* What is needed
In the entries below, begin at the line that has "Select University of", stop after the line that has "You are a GUI", and output those lines exactly with no pictures.

[Stored items]
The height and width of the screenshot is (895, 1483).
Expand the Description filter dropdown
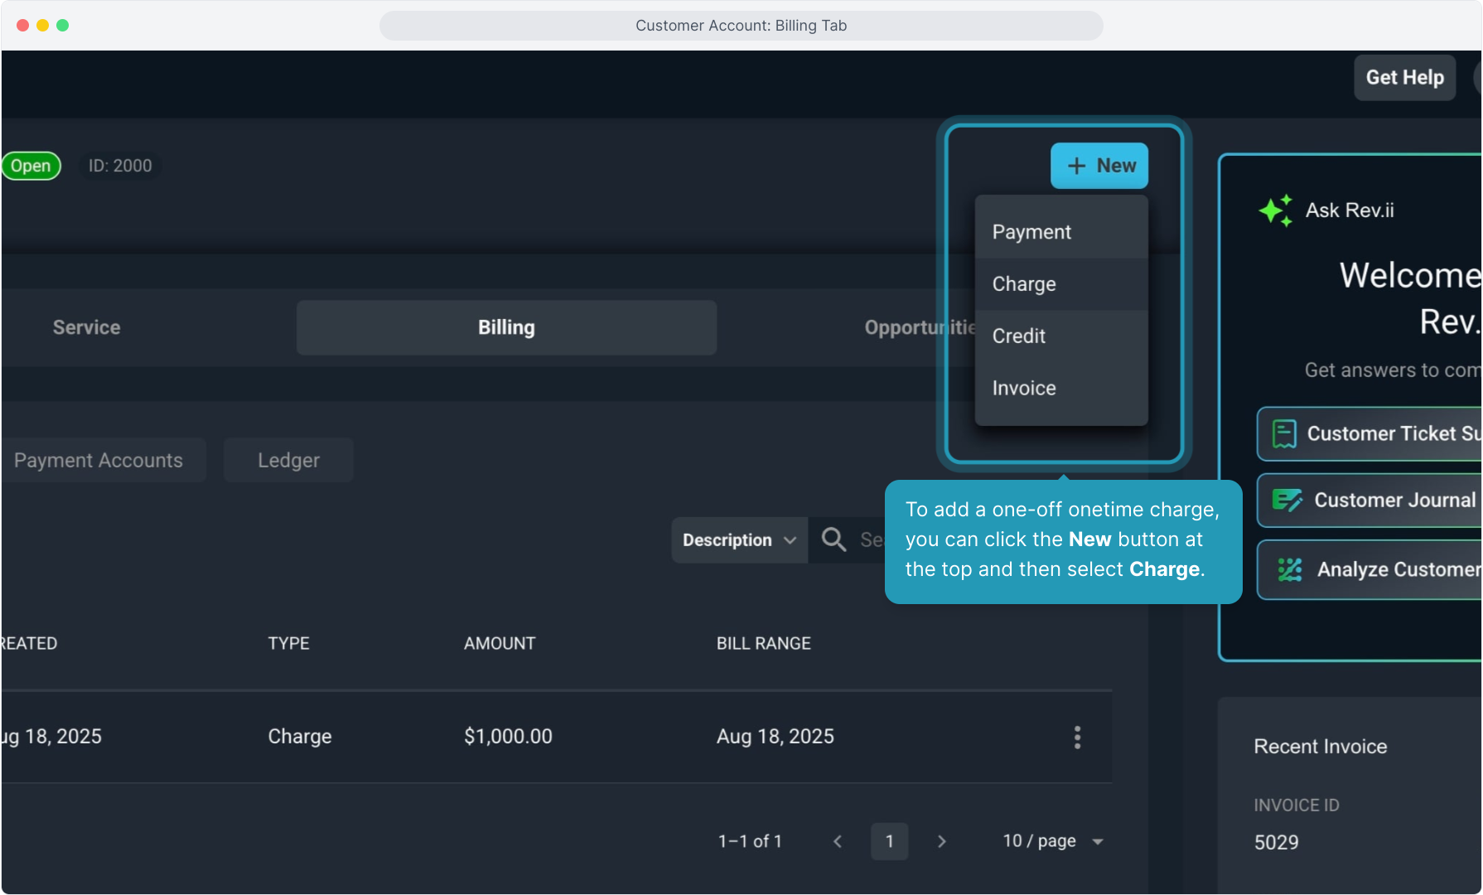coord(739,540)
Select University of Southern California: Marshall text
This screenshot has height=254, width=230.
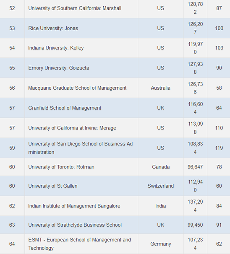click(75, 8)
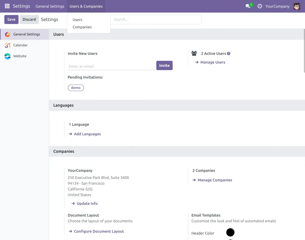Select the Website app icon in sidebar
Screen dimensions: 305x240
point(8,56)
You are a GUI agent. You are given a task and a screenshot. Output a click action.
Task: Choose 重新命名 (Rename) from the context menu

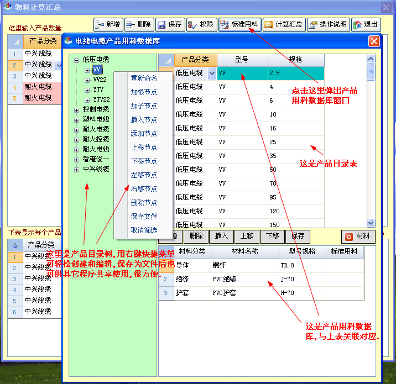tap(144, 78)
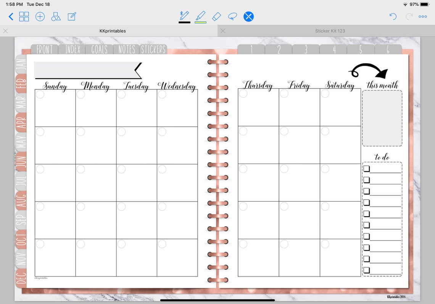The height and width of the screenshot is (304, 435).
Task: Tap the yellow color bar under the highlighter
Action: click(x=201, y=21)
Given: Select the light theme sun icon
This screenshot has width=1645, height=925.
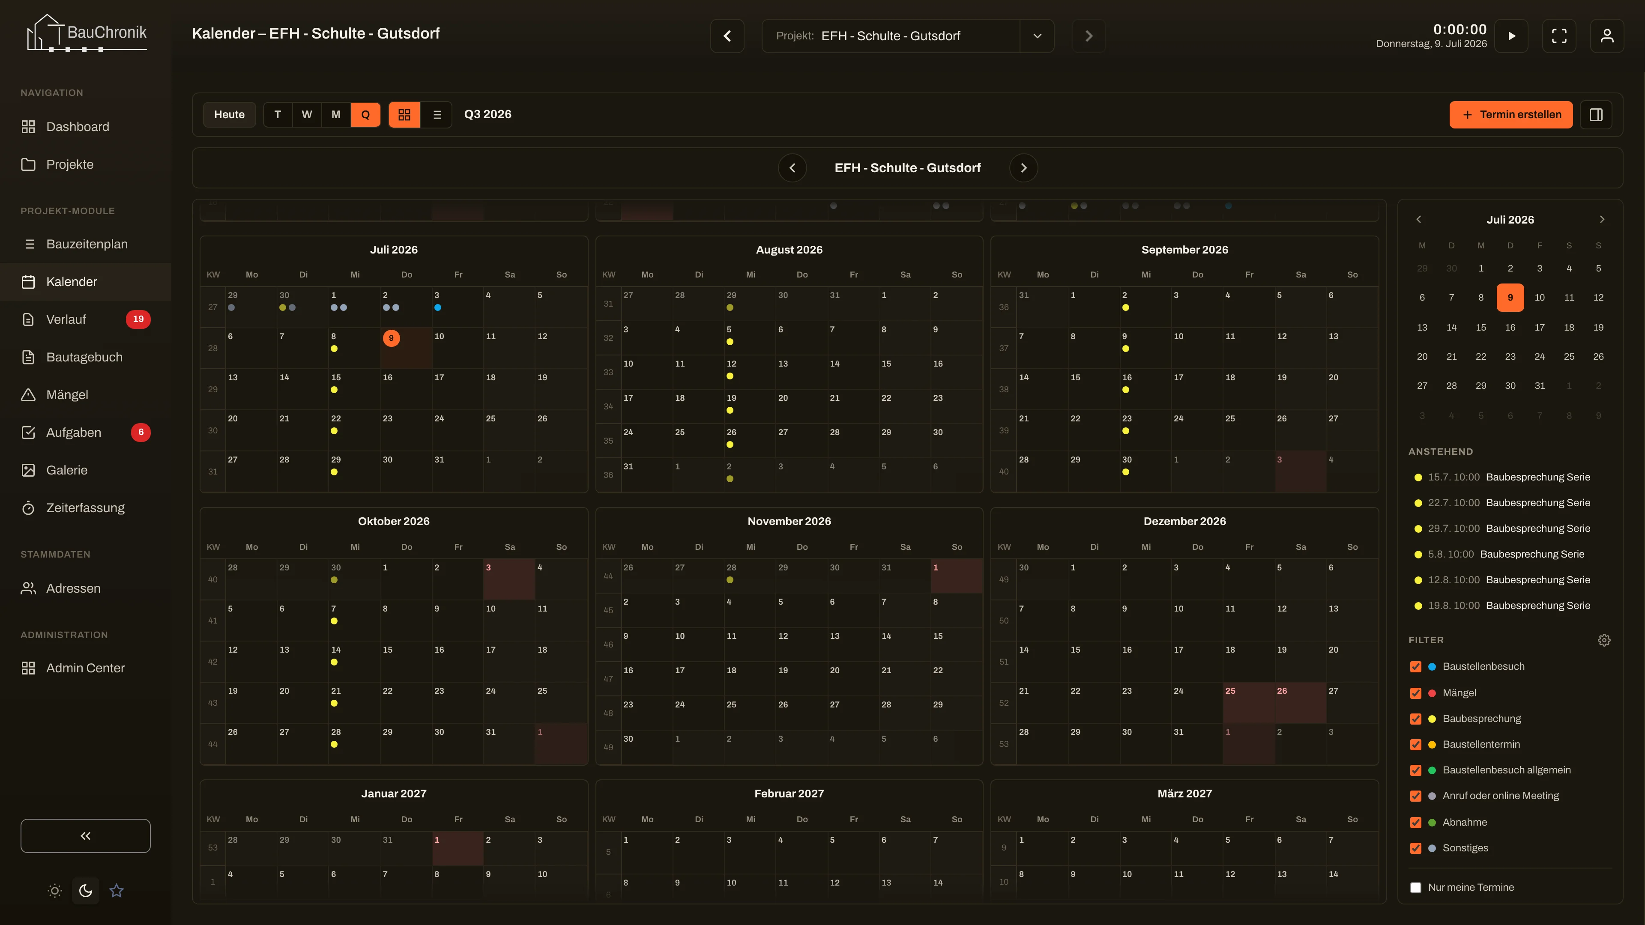Looking at the screenshot, I should 55,891.
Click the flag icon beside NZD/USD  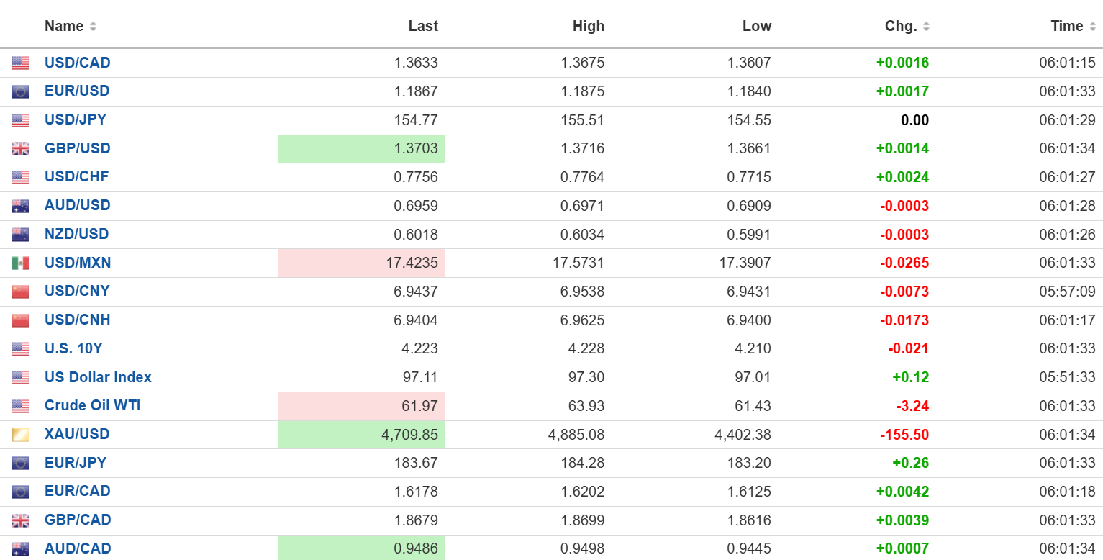coord(20,235)
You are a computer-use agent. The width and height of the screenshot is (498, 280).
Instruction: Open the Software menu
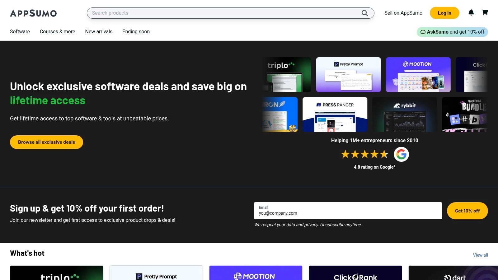coord(20,32)
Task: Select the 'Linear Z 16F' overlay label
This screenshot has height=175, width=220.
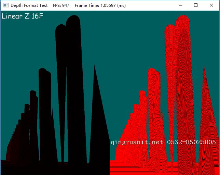Action: click(x=23, y=16)
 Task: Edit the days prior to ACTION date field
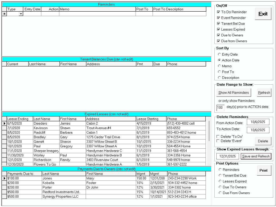[220, 108]
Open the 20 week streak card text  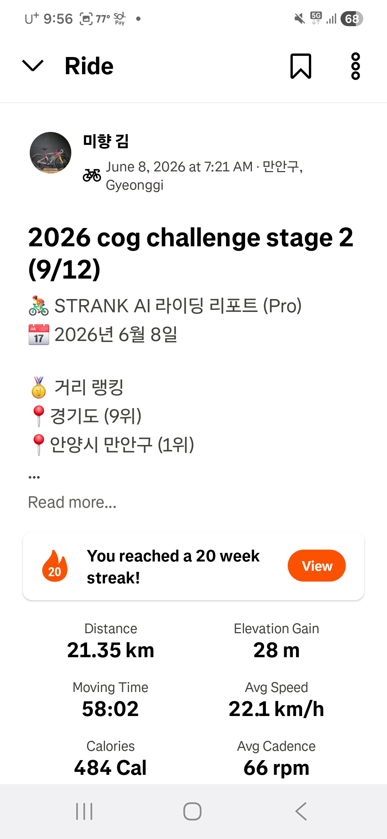(173, 567)
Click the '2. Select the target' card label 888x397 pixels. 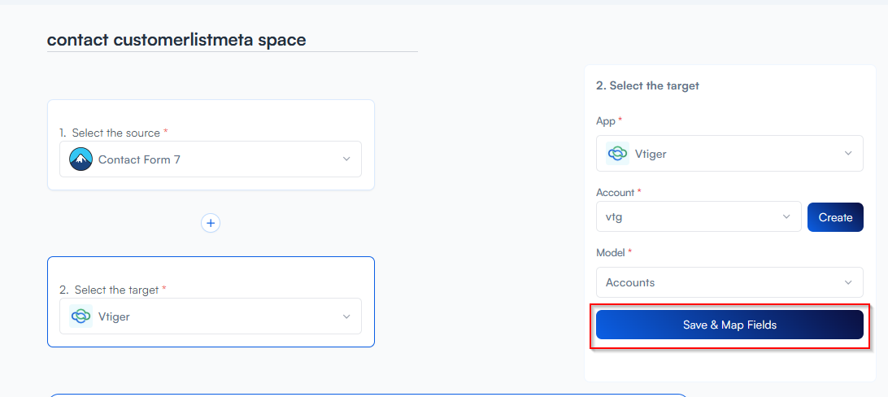pyautogui.click(x=113, y=290)
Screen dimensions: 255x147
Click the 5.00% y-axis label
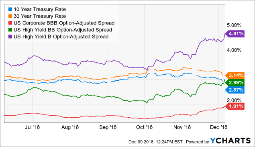coord(234,25)
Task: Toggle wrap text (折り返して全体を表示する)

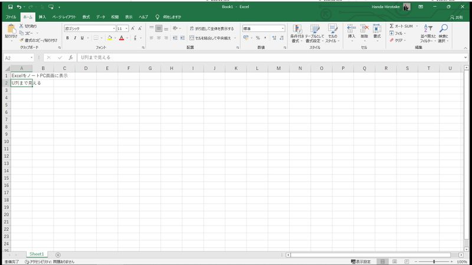Action: 211,28
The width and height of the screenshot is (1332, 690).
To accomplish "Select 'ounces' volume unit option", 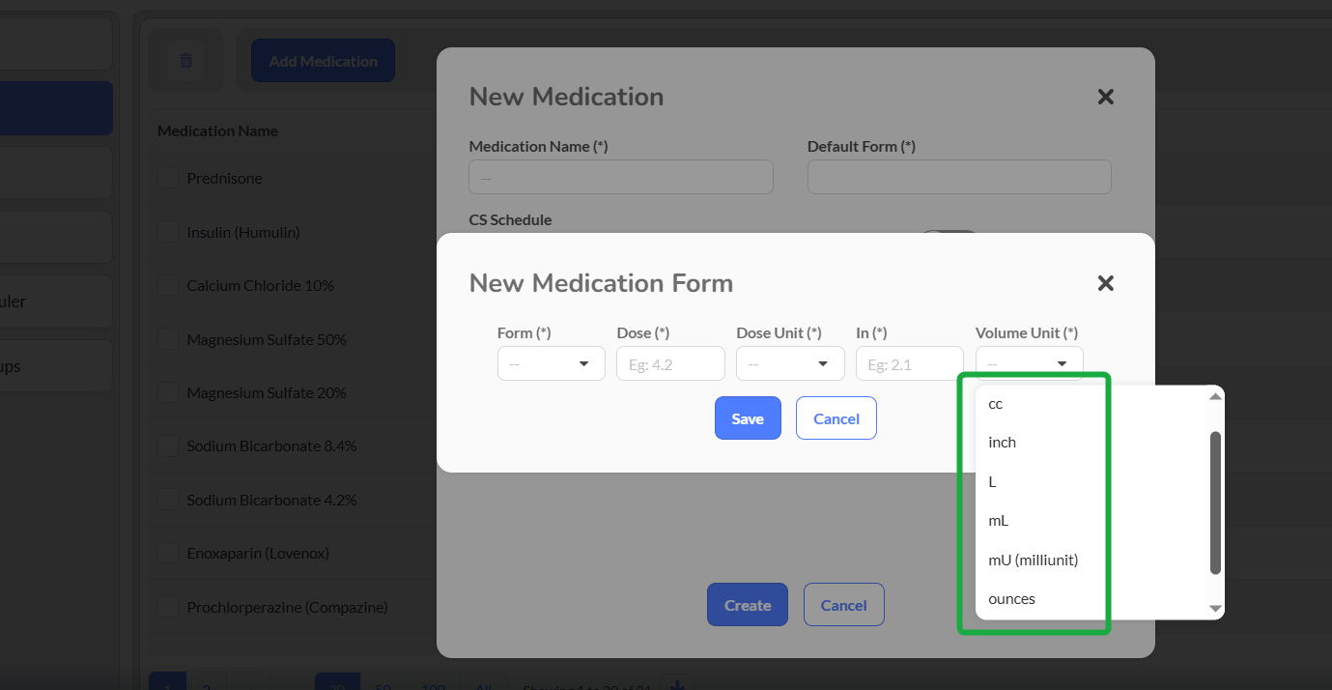I will point(1011,599).
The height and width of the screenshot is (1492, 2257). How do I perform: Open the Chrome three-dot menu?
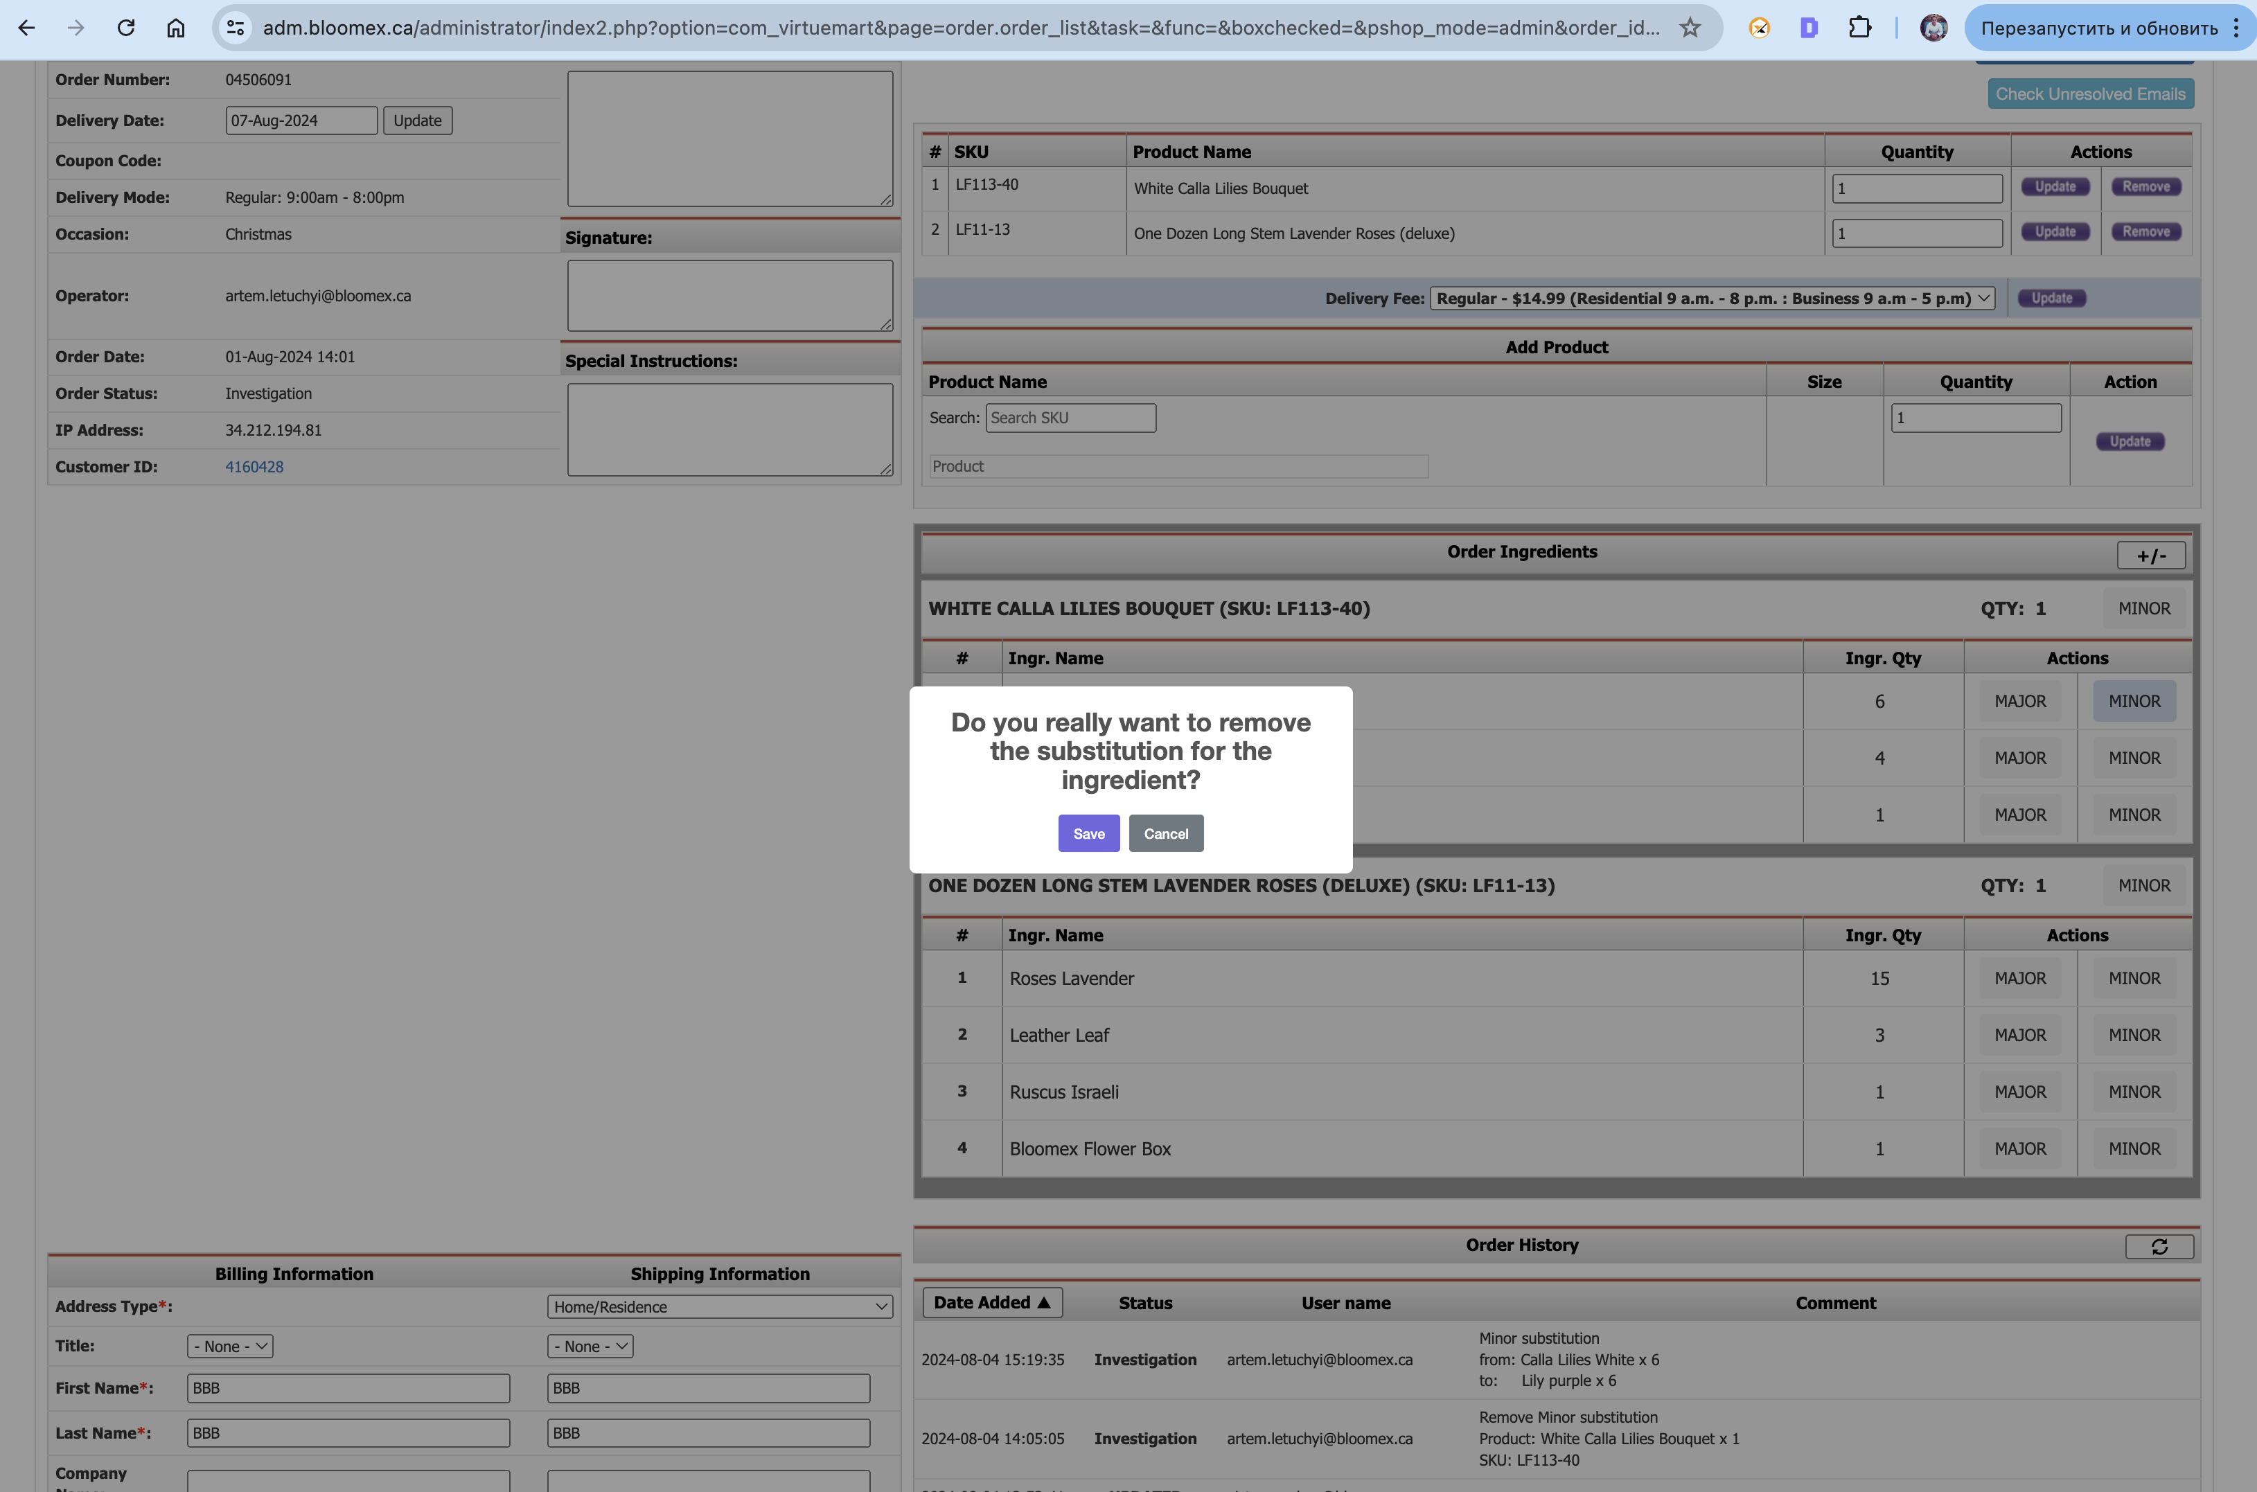[x=2235, y=28]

* The completed task
Select University of Southern California: Marshall text
This screenshot has height=254, width=230.
click(75, 8)
Select the Website app icon in sidebar
Screen dimensions: 305x240
point(8,56)
You are a GUI agent. You are given a task and a screenshot. Output a click action.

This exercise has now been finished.